Stored data:
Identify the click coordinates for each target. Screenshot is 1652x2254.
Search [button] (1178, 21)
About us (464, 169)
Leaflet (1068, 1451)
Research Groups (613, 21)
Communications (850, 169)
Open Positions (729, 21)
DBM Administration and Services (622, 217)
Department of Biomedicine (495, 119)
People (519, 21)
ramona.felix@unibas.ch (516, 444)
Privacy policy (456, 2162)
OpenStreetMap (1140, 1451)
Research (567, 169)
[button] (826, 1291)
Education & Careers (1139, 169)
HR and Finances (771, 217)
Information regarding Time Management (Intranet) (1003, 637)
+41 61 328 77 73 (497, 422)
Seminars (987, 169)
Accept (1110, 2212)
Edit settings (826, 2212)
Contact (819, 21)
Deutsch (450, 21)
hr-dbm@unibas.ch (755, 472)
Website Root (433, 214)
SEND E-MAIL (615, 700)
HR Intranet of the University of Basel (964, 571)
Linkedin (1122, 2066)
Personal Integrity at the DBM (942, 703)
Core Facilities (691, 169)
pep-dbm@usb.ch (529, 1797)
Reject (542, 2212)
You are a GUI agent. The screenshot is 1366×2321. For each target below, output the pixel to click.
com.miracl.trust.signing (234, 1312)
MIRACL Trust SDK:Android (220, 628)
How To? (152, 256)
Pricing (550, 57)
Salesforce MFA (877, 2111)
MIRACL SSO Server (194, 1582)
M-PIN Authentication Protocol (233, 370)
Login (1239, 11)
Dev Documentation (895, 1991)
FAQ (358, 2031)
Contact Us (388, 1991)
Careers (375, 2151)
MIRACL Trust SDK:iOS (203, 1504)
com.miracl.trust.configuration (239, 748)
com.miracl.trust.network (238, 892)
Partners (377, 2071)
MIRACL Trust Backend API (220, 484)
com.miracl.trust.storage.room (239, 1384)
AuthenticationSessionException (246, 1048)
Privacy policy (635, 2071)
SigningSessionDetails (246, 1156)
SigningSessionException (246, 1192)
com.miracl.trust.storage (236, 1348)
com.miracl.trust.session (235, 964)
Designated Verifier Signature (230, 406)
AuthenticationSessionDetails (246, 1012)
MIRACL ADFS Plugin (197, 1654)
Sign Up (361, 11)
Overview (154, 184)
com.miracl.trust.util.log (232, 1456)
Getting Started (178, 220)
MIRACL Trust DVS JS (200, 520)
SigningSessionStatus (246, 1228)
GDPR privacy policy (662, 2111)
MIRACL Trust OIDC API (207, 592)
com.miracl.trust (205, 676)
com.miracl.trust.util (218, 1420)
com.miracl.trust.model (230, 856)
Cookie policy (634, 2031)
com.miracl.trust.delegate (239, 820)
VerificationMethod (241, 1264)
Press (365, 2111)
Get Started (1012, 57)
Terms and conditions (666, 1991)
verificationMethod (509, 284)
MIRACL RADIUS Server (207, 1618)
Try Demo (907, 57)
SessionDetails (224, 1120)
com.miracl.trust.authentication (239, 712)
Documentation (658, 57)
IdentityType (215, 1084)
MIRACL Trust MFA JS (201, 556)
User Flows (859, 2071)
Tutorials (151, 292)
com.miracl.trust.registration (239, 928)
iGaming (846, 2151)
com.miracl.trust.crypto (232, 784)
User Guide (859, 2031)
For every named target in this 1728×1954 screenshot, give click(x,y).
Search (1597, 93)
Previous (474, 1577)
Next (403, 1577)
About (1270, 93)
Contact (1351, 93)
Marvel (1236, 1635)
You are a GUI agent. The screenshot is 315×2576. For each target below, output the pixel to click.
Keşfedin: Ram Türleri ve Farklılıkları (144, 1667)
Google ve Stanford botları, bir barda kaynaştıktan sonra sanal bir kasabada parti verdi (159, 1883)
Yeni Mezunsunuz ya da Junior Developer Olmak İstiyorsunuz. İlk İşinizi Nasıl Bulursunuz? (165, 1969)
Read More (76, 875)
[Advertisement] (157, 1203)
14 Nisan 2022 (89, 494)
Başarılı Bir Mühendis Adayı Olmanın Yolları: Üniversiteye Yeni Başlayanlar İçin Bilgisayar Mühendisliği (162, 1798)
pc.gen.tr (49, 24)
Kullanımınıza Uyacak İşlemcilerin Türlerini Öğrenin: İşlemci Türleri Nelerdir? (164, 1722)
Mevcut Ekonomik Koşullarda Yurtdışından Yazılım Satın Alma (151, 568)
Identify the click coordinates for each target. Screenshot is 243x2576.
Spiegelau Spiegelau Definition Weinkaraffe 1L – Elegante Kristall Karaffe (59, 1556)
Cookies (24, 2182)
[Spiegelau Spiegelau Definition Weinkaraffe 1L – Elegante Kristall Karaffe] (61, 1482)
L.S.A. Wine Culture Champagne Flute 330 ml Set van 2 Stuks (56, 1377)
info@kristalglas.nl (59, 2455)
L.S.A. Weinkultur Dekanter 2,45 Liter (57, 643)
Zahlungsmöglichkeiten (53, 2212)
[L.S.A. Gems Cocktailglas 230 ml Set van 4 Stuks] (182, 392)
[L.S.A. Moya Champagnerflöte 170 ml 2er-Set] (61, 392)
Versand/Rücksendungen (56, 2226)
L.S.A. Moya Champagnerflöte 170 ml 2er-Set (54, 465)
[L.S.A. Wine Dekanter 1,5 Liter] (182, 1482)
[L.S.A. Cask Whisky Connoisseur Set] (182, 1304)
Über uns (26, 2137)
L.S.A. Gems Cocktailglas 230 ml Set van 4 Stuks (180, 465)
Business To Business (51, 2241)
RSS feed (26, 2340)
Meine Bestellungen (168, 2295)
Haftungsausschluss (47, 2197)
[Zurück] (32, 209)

About this exercise:
Could you return all the data above exactly as it appears?

Response:
Identify the click coordinates for each target. Screenshot is 1652x2254.
Search [button] (1178, 21)
About us (464, 169)
Leaflet (1068, 1451)
Research Groups (613, 21)
Communications (850, 169)
Open Positions (729, 21)
DBM Administration and Services (622, 217)
Department of Biomedicine (495, 119)
People (519, 21)
ramona.felix@unibas.ch (516, 444)
Privacy policy (456, 2162)
OpenStreetMap (1140, 1451)
Research (567, 169)
[button] (826, 1291)
Education & Careers (1139, 169)
HR and Finances (771, 217)
Information regarding Time Management (Intranet) (1003, 637)
+41 61 328 77 73 (497, 422)
Seminars (987, 169)
Accept (1110, 2212)
Edit settings (826, 2212)
Contact (819, 21)
Deutsch (450, 21)
hr-dbm@unibas.ch (755, 472)
Website Root (433, 214)
SEND E-MAIL (615, 700)
HR Intranet of the University of Basel (964, 571)
Linkedin (1122, 2066)
Personal Integrity at the DBM (942, 703)
Core Facilities (691, 169)
pep-dbm@usb.ch (529, 1797)
Reject (542, 2212)
You are a GUI agent. The screenshot is 1366×2321. For each target below, output the pixel to click.
com.miracl.trust.signing (234, 1312)
MIRACL Trust SDK:Android (220, 628)
How To? (152, 256)
Pricing (550, 57)
Salesforce MFA (877, 2111)
MIRACL SSO Server (194, 1582)
M-PIN Authentication Protocol (233, 370)
Login (1239, 11)
Dev Documentation (895, 1991)
FAQ (358, 2031)
Contact Us (388, 1991)
Careers (375, 2151)
MIRACL Trust SDK:iOS (203, 1504)
com.miracl.trust.configuration (239, 748)
com.miracl.trust.network (238, 892)
Partners (377, 2071)
MIRACL Trust Backend API (220, 484)
com.miracl.trust.storage.room (239, 1384)
AuthenticationSessionException (246, 1048)
Privacy policy (635, 2071)
SigningSessionDetails (246, 1156)
SigningSessionException (246, 1192)
com.miracl.trust.storage (236, 1348)
com.miracl.trust.session (235, 964)
Designated Verifier Signature (230, 406)
AuthenticationSessionDetails (246, 1012)
MIRACL ADFS Plugin (197, 1654)
Sign Up (361, 11)
Overview (154, 184)
com.miracl.trust.util.log (232, 1456)
Getting Started (178, 220)
MIRACL Trust DVS JS (200, 520)
SigningSessionStatus (246, 1228)
GDPR privacy policy (662, 2111)
MIRACL Trust OIDC API (207, 592)
com.miracl.trust (205, 676)
com.miracl.trust.util (218, 1420)
com.miracl.trust.model (230, 856)
Cookie policy (634, 2031)
com.miracl.trust.delegate (239, 820)
VerificationMethod (241, 1264)
Press (365, 2111)
Get Started (1012, 57)
Terms and conditions (666, 1991)
verificationMethod (509, 284)
MIRACL RADIUS Server (207, 1618)
Try Demo (907, 57)
SessionDetails (224, 1120)
com.miracl.trust.authentication (239, 712)
Documentation (658, 57)
IdentityType (215, 1084)
MIRACL Trust MFA JS (201, 556)
User Flows (859, 2071)
Tutorials (151, 292)
com.miracl.trust.registration (239, 928)
iGaming (846, 2151)
com.miracl.trust.crypto (232, 784)
User Guide (859, 2031)
For every named target in this 1728×1954 screenshot, give click(x,y).
Search (1597, 93)
Previous (474, 1577)
Next (403, 1577)
About (1270, 93)
Contact (1351, 93)
Marvel (1236, 1635)
You are a GUI agent. The screenshot is 315×2576. For each target below, output the pixel to click.
Keşfedin: Ram Türleri ve Farklılıkları (144, 1667)
Google ve Stanford botları, bir barda kaynaştıktan sonra sanal bir kasabada parti verdi (159, 1883)
Yeni Mezunsunuz ya da Junior Developer Olmak İstiyorsunuz. İlk İşinizi Nasıl Bulursunuz? (165, 1969)
Read More (76, 875)
[Advertisement] (157, 1203)
14 Nisan 2022 (89, 494)
Başarılı Bir Mühendis Adayı Olmanın Yolları: Üniversiteye Yeni Başlayanlar İçin Bilgisayar Mühendisliği (162, 1798)
pc.gen.tr (49, 24)
Kullanımınıza Uyacak İşlemcilerin Türlerini Öğrenin: İşlemci Türleri Nelerdir? (164, 1722)
Mevcut Ekonomik Koşullarda Yurtdışından Yazılım Satın Alma (151, 568)
Identify the click coordinates for each target. Screenshot is 243x2576.
Spiegelau Spiegelau Definition Weinkaraffe 1L – Elegante Kristall Karaffe (59, 1556)
Cookies (24, 2182)
[Spiegelau Spiegelau Definition Weinkaraffe 1L – Elegante Kristall Karaffe] (61, 1482)
L.S.A. Wine Culture Champagne Flute 330 ml Set van 2 Stuks (56, 1377)
info@kristalglas.nl (59, 2455)
L.S.A. Weinkultur Dekanter 2,45 Liter (57, 643)
Zahlungsmöglichkeiten (53, 2212)
[L.S.A. Gems Cocktailglas 230 ml Set van 4 Stuks] (182, 392)
[L.S.A. Moya Champagnerflöte 170 ml 2er-Set] (61, 392)
Versand/Rücksendungen (56, 2226)
L.S.A. Moya Champagnerflöte 170 ml 2er-Set (54, 465)
[L.S.A. Wine Dekanter 1,5 Liter] (182, 1482)
[L.S.A. Cask Whisky Connoisseur Set] (182, 1304)
Über uns (26, 2137)
L.S.A. Gems Cocktailglas 230 ml Set van 4 Stuks (180, 465)
Business To Business (51, 2241)
RSS feed (26, 2340)
Meine Bestellungen (168, 2295)
Haftungsausschluss (47, 2197)
[Zurück] (32, 209)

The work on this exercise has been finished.